The InSight probe, which arrived to Mars last month, successfully set up an excessive seismometer on Martian surface, a key instrument for continuing its scientific mission, NASA announced on Thursday.
This device, worth ten million euros and designed by the French CNES agency, listens to listen to the vibrations of the interior of the red planet and reveals more about the history of its formation.
"The development of a seismometer is just as important as the landing of InSight on Mars," said Bruce Banerdt, mission scientist at NASA.
"This is the most important instrument of InSight: we need to achieve at least three quarters of our scientific goals," he added.
The probe has deposited a seismometer with a robotic arm, about 1.44 meters ahead of it, according to the US space agency.
The instrument, called SEIS (Seismic Internal Structure Experiment, Seismic Experiment for the Internal Structure), exhibits the smallest soil vibration, mainly caused by waves of meteor shock and earthquakes.

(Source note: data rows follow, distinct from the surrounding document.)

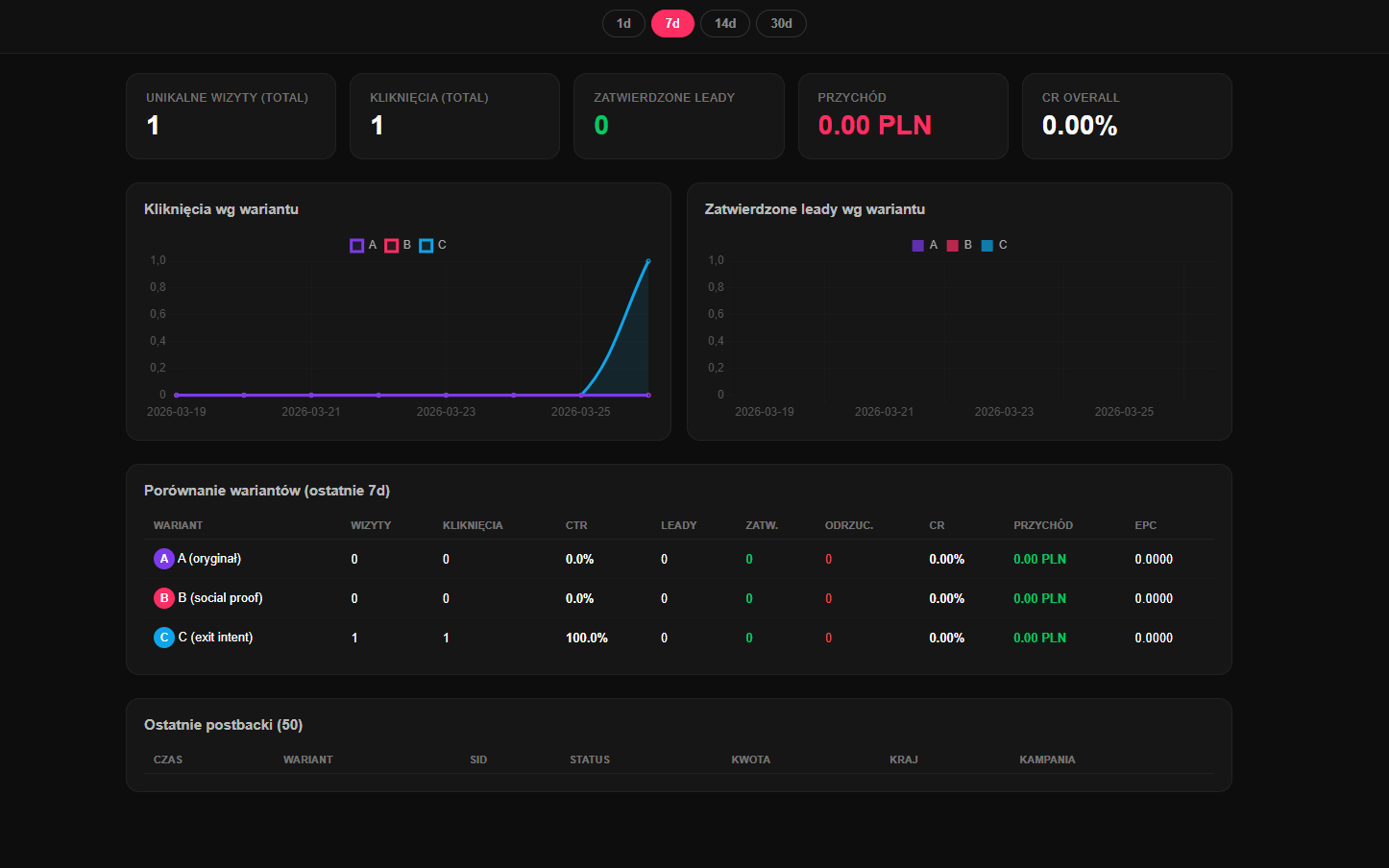
Task: Show data for 30d period
Action: point(781,23)
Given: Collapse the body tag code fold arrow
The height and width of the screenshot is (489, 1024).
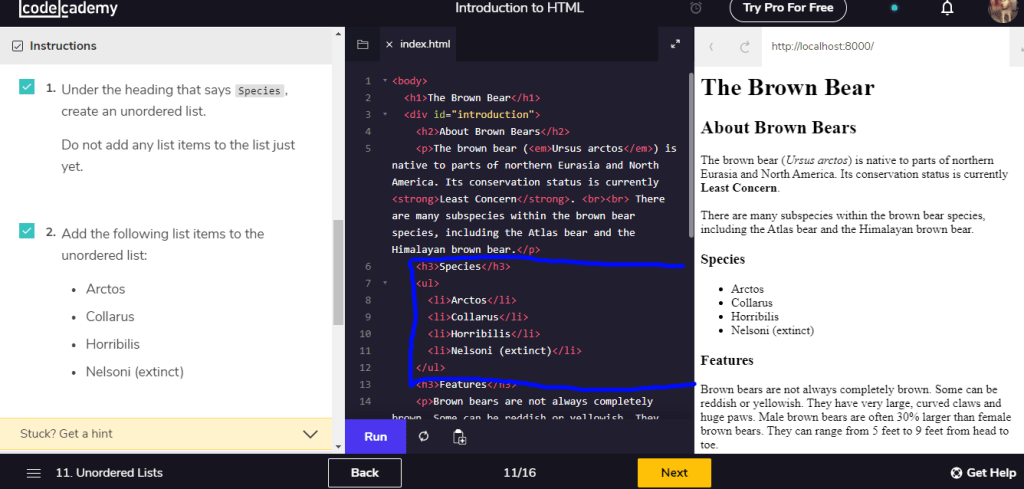Looking at the screenshot, I should coord(385,81).
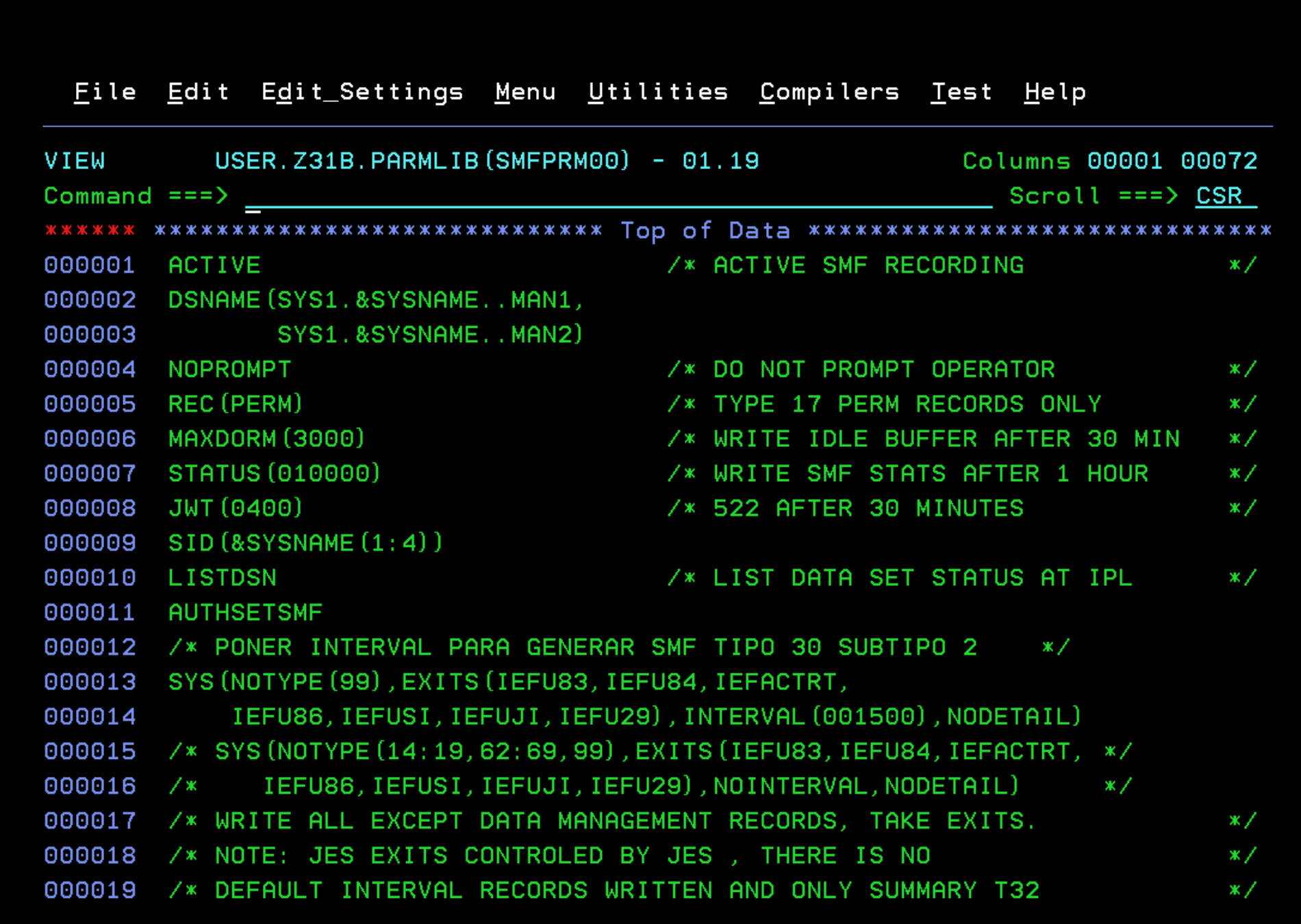Open the Test menu
The image size is (1301, 924).
[961, 92]
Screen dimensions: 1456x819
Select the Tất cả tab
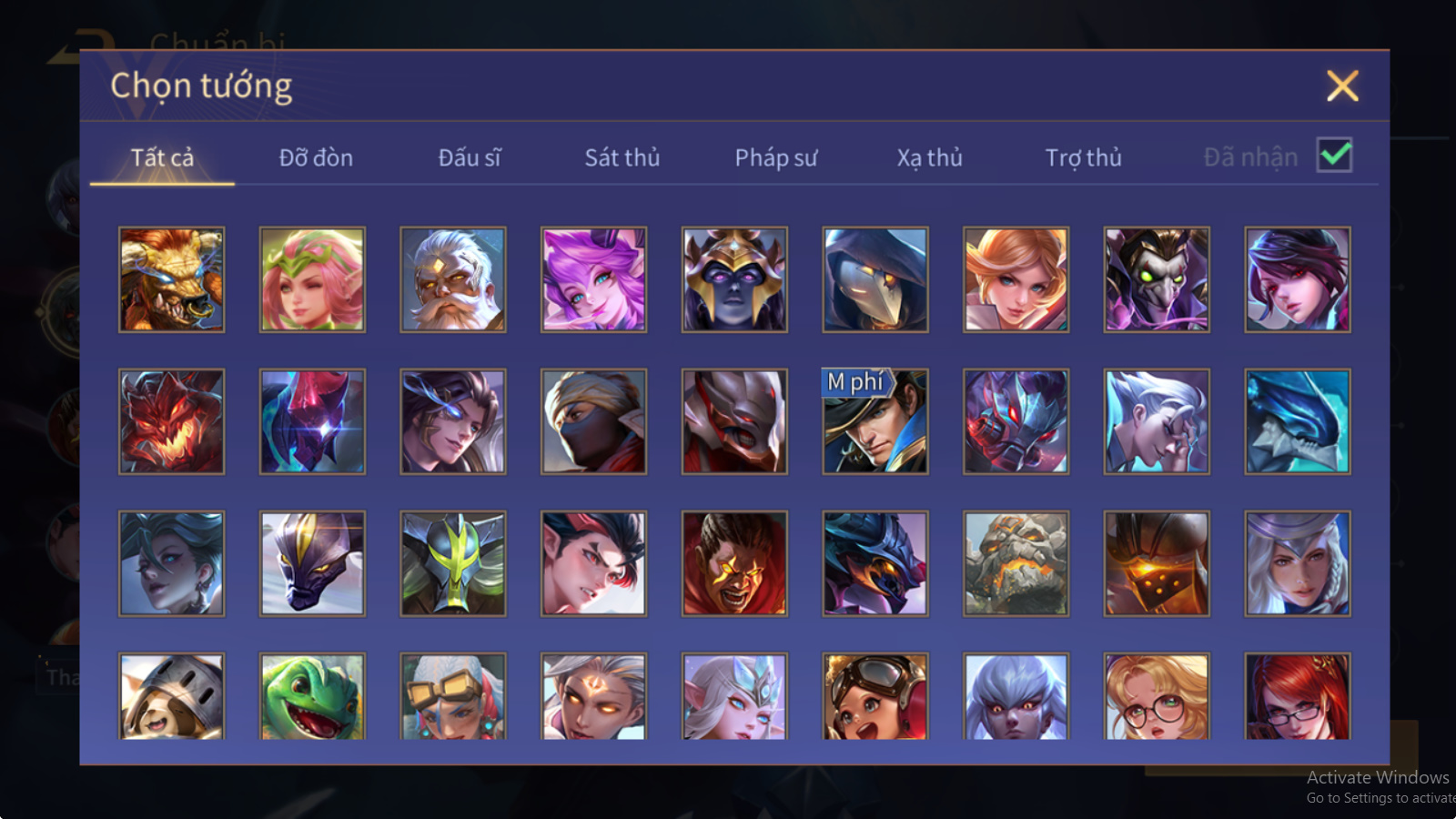coord(162,157)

These waves will allow the creation of the first three-dimensional map of the interior of Mars, which will enable us to better understand the formation of the so-called. "The Red Planets" billions of years ago.
"Having this seismometer on the ground is like having a phone near your ear," explains French geophysicist Philippe Lognonne, a researcher at the de Phisikue du Globe Institute in Paris, and father of this precious instrument.
The InSight Probe, worth $ 993 million, arrived on Mars on November 26th.